Neuro Vigilance

As the field of neurotechnology moves from purely medical applications to new uses in consumer electronics, information processing, and human performance, it has attracted interest and investment from some of the giants of the tech industry. One year ago, internet entrepreneur Bryan Johnson told attendees at the Neurotech Leaders Forum of his $100 million investment in Kernel and his interest in expanding human intelligence using neurotechnology. Since that time, Tesla founder Elon Musk announced the formation of Neuralink to develop high bandwidth brain machine interfaces connecting humans and computers.

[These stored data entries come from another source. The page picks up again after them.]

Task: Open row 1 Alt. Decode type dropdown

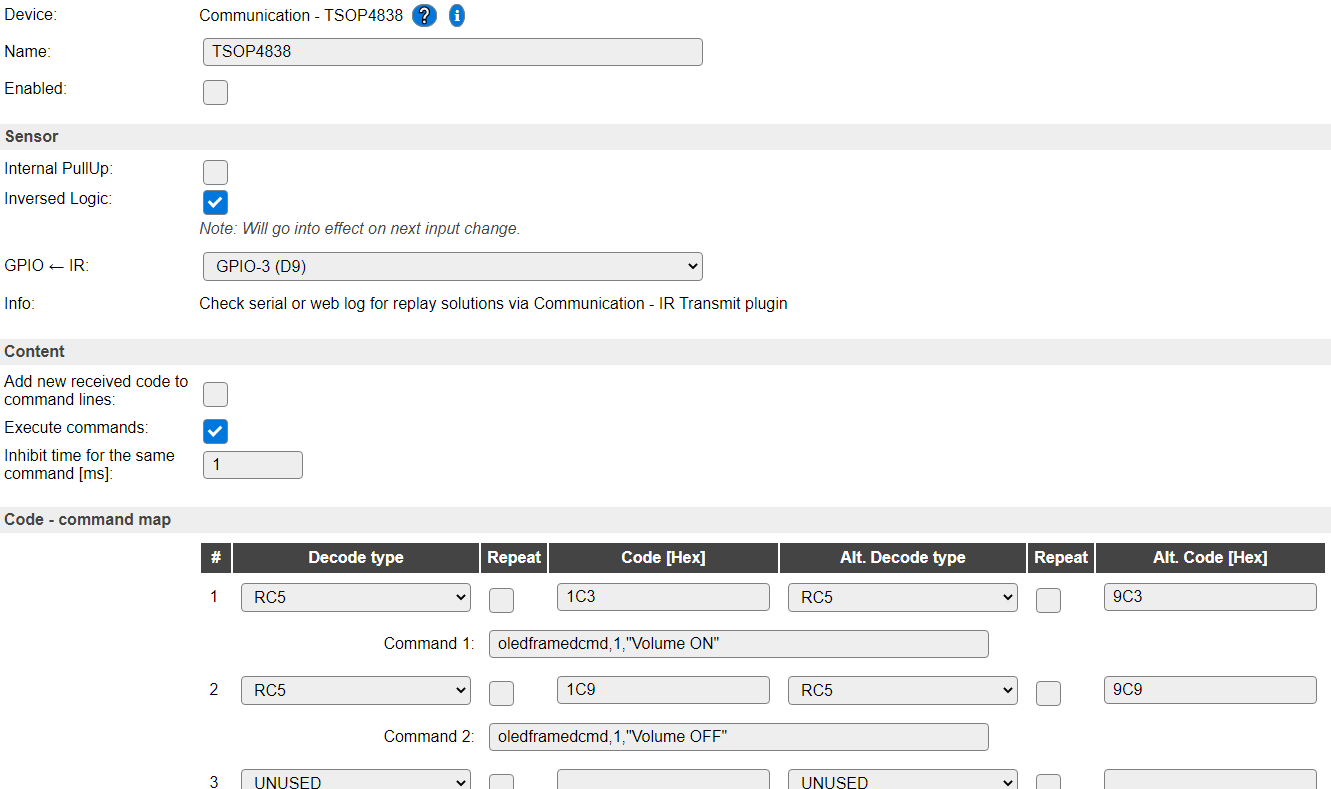Action: click(x=902, y=598)
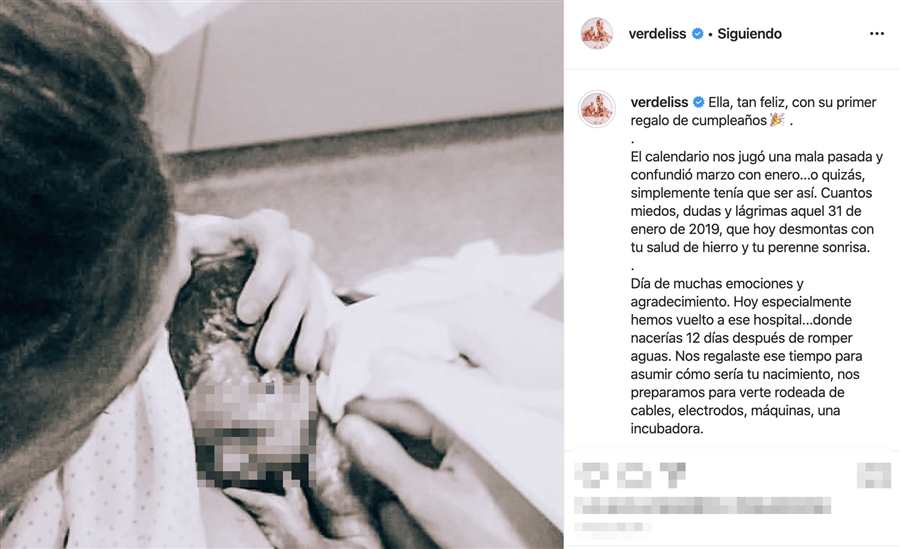Screen dimensions: 900x549
Task: Click the pixelated share arrow icon
Action: pyautogui.click(x=672, y=475)
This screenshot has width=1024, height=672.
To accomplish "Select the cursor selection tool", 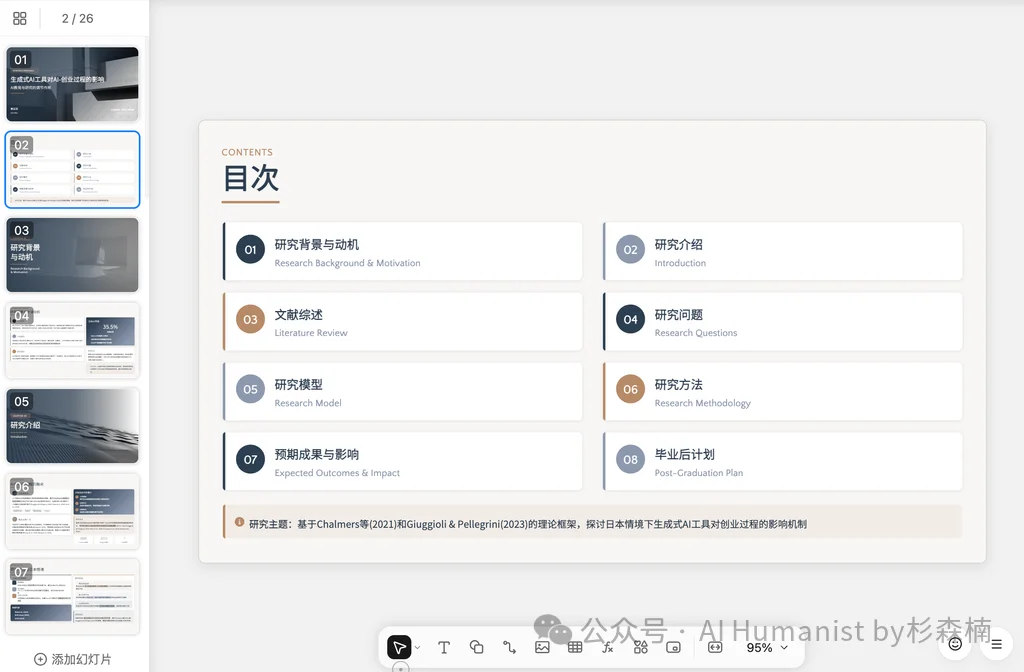I will point(399,647).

At the AdvaMed MedTech conference in San Jose, CA earlier this month, Regina Dugan, Facebook’s vice president of Building 8 projects (and a former DARPA director) outlined the company’s initial goal: developing a noninvasive BCI capable of transferring text directly from brain to computer at a rate of 100 words per minute. Dugan made a point of saying that Facebook was not interested in collecting users’ thoughts or other private information, but given that company’s recent scandal involving the Russian government’s exploitation of their technology in the 2016 presidential election, perhaps a more substantive statement is in order.

Other observers have raised some alarms. In an essay in Scientific American, Christopher Markou from Cambridge University expressed a reservation of Neuralink’s proposed whole brain interface. “I cannot imagine a scenario in which there would not be an endless number of governments, advertisers, insurers, and marketing folks looking to tap into the very biological core of our cognition to use it as a means of thwarting evildoers and selling you stuff,” he wrote.

Writing in the journal Life Sciences, Society, and Policy, Marcello Ienca, a neuroethicist at the University of Basel, and Roberto Andorno, a human rights lawyer at the University of Zurich, proposed four new human rights designed for neurotechnology applications. These are the rights to cognitive liberty, mental privacy, mental integrity, and psychological continuity. These rights would allow users to decide which neurotech tools they would use or not use, protect the contents of their mental state, and protect them from brain hacking.

We’d like to think that these rights are inherent in our constitution and laws. After all, if the first amendment protects freedom of speech, then certainly the zeroth amendment should protect freedom of thought. But voters long ago ceded that ground when they elected politicians who promised to outlaw certain mental states achieved with certain recreational drugs.

In the end, it’s up to all of us to be vigilant for the potential threats of neurotechnology at the same time as we welcome the benefits.